The Green Party of Ontario supports a tax shift—one away from income and onto environmentally harmful things. This would be a gradual process, and would include removing the Liberals’ health tax. This would be a dynamic change to how we control our finances, yet it can also serve to make governments encourage resource use and environmentally-detrimental practices—more money for them.
In terms of emissions reductions, they want to follow the Kyoto Protocol to the letter, and also institute a “cap-and-trade” system that would allow businesses to buy and sell “carbon credits” for carbon offsetters. Additionally, all government activities would have minimal environmental impact, going well beyond the promises of the Tories’ policies.

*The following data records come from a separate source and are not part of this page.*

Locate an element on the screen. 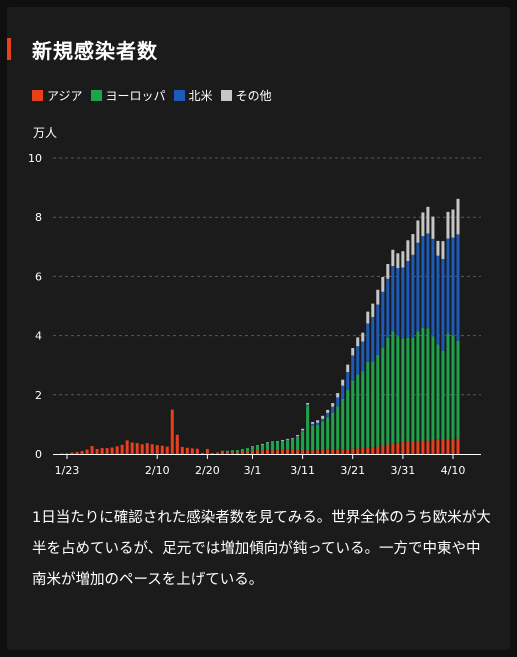 The width and height of the screenshot is (517, 657). x-tick-label: 4/10 is located at coordinates (454, 470).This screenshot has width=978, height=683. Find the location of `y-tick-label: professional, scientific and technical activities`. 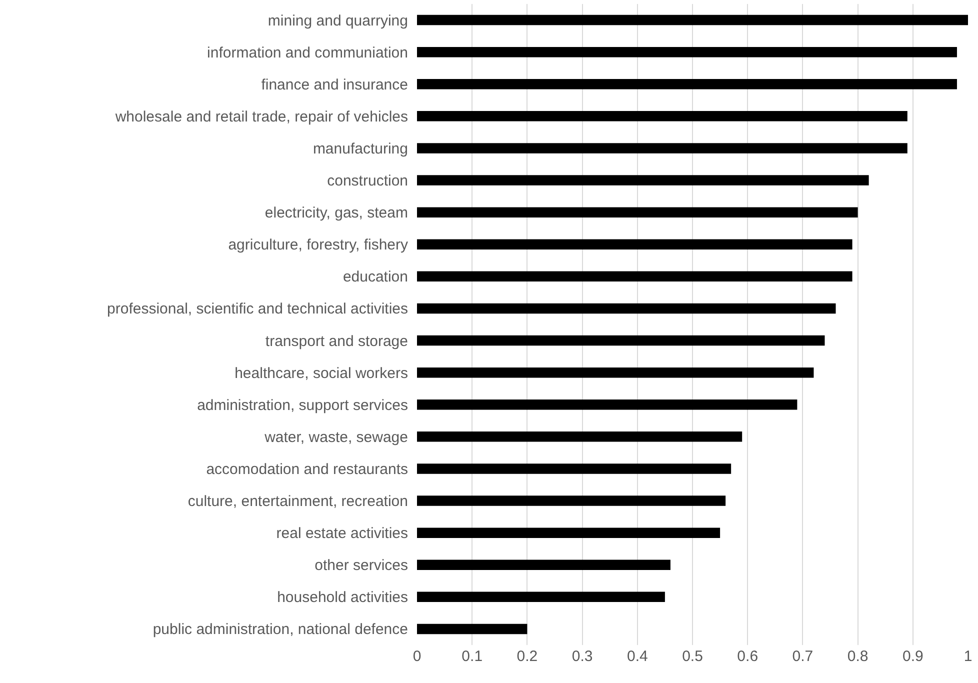

y-tick-label: professional, scientific and technical activities is located at coordinates (258, 309). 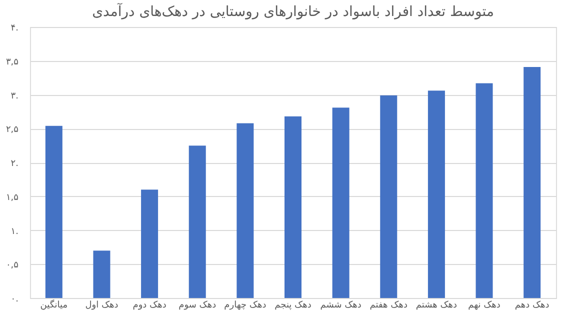 I want to click on chart-title: متوسط تعداد افراد باسواد در خانوارهای روستایی در دهک‌های درآمدی, so click(x=293, y=11).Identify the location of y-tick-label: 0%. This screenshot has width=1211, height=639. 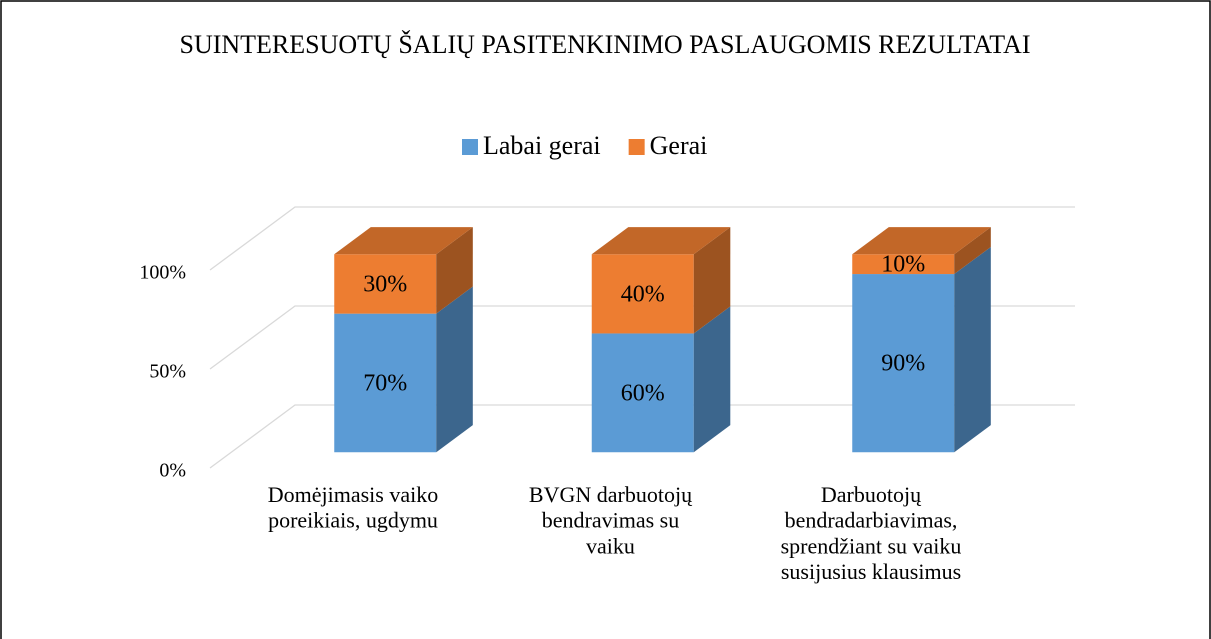
(172, 471).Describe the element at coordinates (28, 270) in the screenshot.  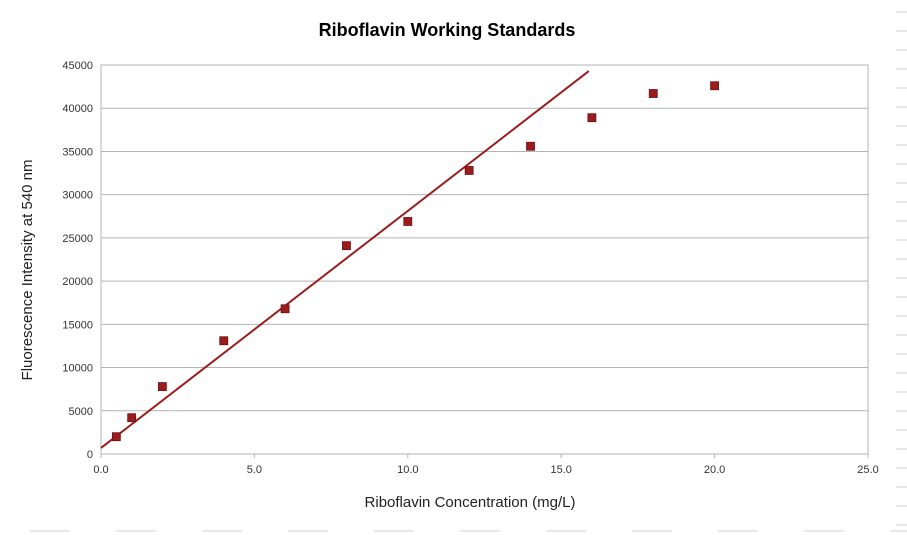
I see `y-axis-label: Fluorescence Intensity at 540 nm` at that location.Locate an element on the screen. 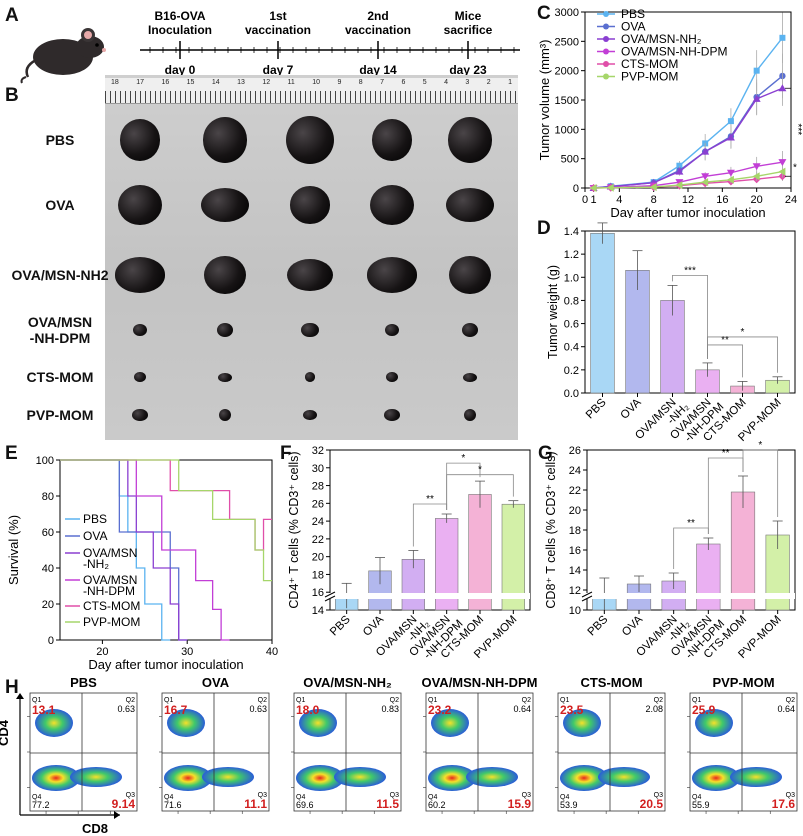 This screenshot has height=836, width=803. ruler-number: 15 is located at coordinates (190, 82).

Energy-wise, the Greens want to take all subsidies off of electricity and allow it to rise to a ludicrous price in order to encourage conservation. This would just plain piss people off. No one wants their electricity bill to go up. Seriously. No one. Otherwise, they want to immediately ban the construction of new nuclear reactors, get rid of all coal plants by 2009, and ban the exporting of non-renewable, non-emergency power to anywhere outside of the province.
There’s a bunch of excellent ideas to legislate the construction of green buildings, such as requiring solar power heating on new buildings, and to be built to LEED certification. Speaking of LEED, the Green Party wants to make sure that all their plans hit international certifications and standards. Not too shabby.
The best of their policies are the ones involving transportation. They want to immediately divert 75 percent of money allocated to highway construction to transit in order to improve service. They want to enlist municipalities to create comprehensive public transportation plans, much like our own city’s Transit City plan. The goal is to make public transit the primary method of transportation for urbanites. That’s something we can agree with.
We hope this series has helped reveal some of the confusion around provincial policy. Elections are about more than partisan loyalty or the more charismatic M.P.P. They’re about the policies that each party wants to implement. These policies will affect your life more than a mere party name.
Remember—look at each party’s policies, and then vote for the representative whose policies you agree with the most. It’s all up to you.